Correlation Between IPath Series and ETRACS Monthly
Can any of the company-specific risk be diversified away by investing in both IPath Series and ETRACS Monthly at the same time? Although using a correlation coefficient on its own may not help to predict future stock returns, this module helps to understand the diversifiable risk of combining IPath Series and ETRACS Monthly into the same portfolio, which is an essential part of the fundamental portfolio management process.
By analyzing existing cross correlation between iPath Series B and ETRACS Monthly Pay, you can compare the effects of market volatilities on IPath Series and ETRACS Monthly and check how they will diversify away market risk if combined in the same portfolio for a given time horizon. You can also utilize pair trading strategies of matching a long position in IPath Series with a short position of ETRACS Monthly. Check out your portfolio center.

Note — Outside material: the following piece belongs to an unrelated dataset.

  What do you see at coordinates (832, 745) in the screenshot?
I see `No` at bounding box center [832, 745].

Please also check ongoing floating volatility patterns of IPath Series and ETRACS Monthly.
Diversification Opportunities for IPath Series and ETRACS Monthly
-0.64 | Correlation Coefficient |
Excellent diversification
The 3 months correlation between IPath and ETRACS is -0.64. Overlapping area represents the amount of risk that can be diversified away by holding iPath Series B and ETRACS Monthly Pay in the same portfolio, assuming nothing else is changed. The correlation between historical prices or returns on ETRACS Monthly Pay and IPath Series is a relative statistical measure of the degree to which these equity instruments tend to move together. The correlation coefficient measures the extent to which returns on iPath Series B are associated (or correlated) with ETRACS Monthly. Values of the correlation coefficient range from -1 to +1, where. The correlation of zero (0) is possible when the price movement of ETRACS Monthly Pay has no effect on the direction of IPath Series i.e., IPath Series and ETRACS Monthly go up and down completely randomly.

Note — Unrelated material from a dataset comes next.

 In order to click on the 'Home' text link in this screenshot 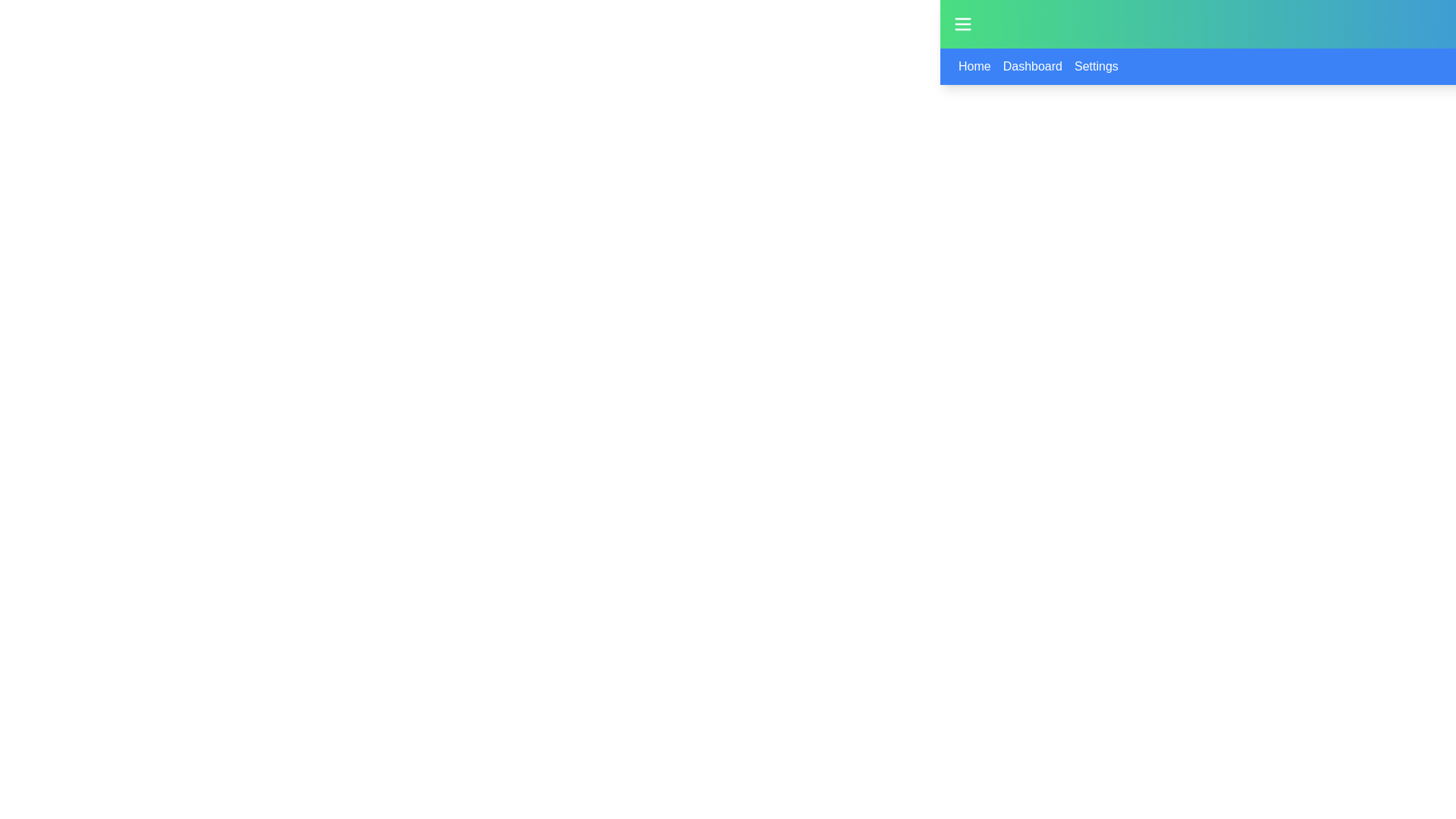, I will do `click(974, 66)`.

Pair Corralation between IPath Series and ETRACS Monthly
Considering the 90-day investment horizon iPath Series B is expected to generate 4.63 times more return on investment than ETRACS Monthly. However, IPath Series is 4.63 times more volatile than ETRACS Monthly Pay. It trades about 0.02 of its potential returns per unit of risk. ETRACS Monthly Pay is currently generating about -0.02 per unit of risk. If you would invest 4,773 in iPath Series B on September 23, 2024 and sell it today you would earn a total of 35.00 from holding iPath Series B or generate 0.73% return on investment over 90 days.
Time Period | 3 Months [change] |
Direction | Moves Against |
Strength | Weak |
Accuracy | 100.0% |
Values | Daily Returns |
iPath Series B vs. ETRACS Monthly Pay
Performance |
Timeline |
iPath Series B |
ETRACS Monthly Pay |
IPath Series and ETRACS Monthly Volatility Contrast
Predicted Return Density |
Returns |
Pair Trading with IPath Series and ETRACS Monthly
The main advantage of trading using opposite IPath Series and ETRACS Monthly positions is that it hedges away some unsystematic risk. Because of two separate transactions, even if IPath Series position performs unexpectedly, ETRACS Monthly can make up some of the losses. Pair trading also minimizes risk from directional movements in the market. For example, if an entire industry or sector drops because of unexpected headlines, the short position in ETRACS Monthly will offset losses from the drop in ETRACS Monthly's long position.IPath Series vs. ProShares Ultra VIX | IPath Series vs. ProShares Short VIX | IPath Series vs. ProShares UltraPro Short | IPath Series vs. iShares 20 Year |
ETRACS Monthly vs. ETRACS Quarterly Pay | ETRACS Monthly vs. Simplify Volatility Premium | ETRACS Monthly vs. ETRACS Monthly Pay | ETRACS Monthly vs. iShares Trust |
Check out your portfolio center.Note that this page's information should be used as a complementary analysis to find the right mix of equity instruments to add to your existing portfolios or create a brand new portfolio. You can also try the Theme Ratings module to determine theme ratings based on digital equity recommendations. Macroaxis theme ratings are based on combination of fundamental analysis and risk-adjusted market performance.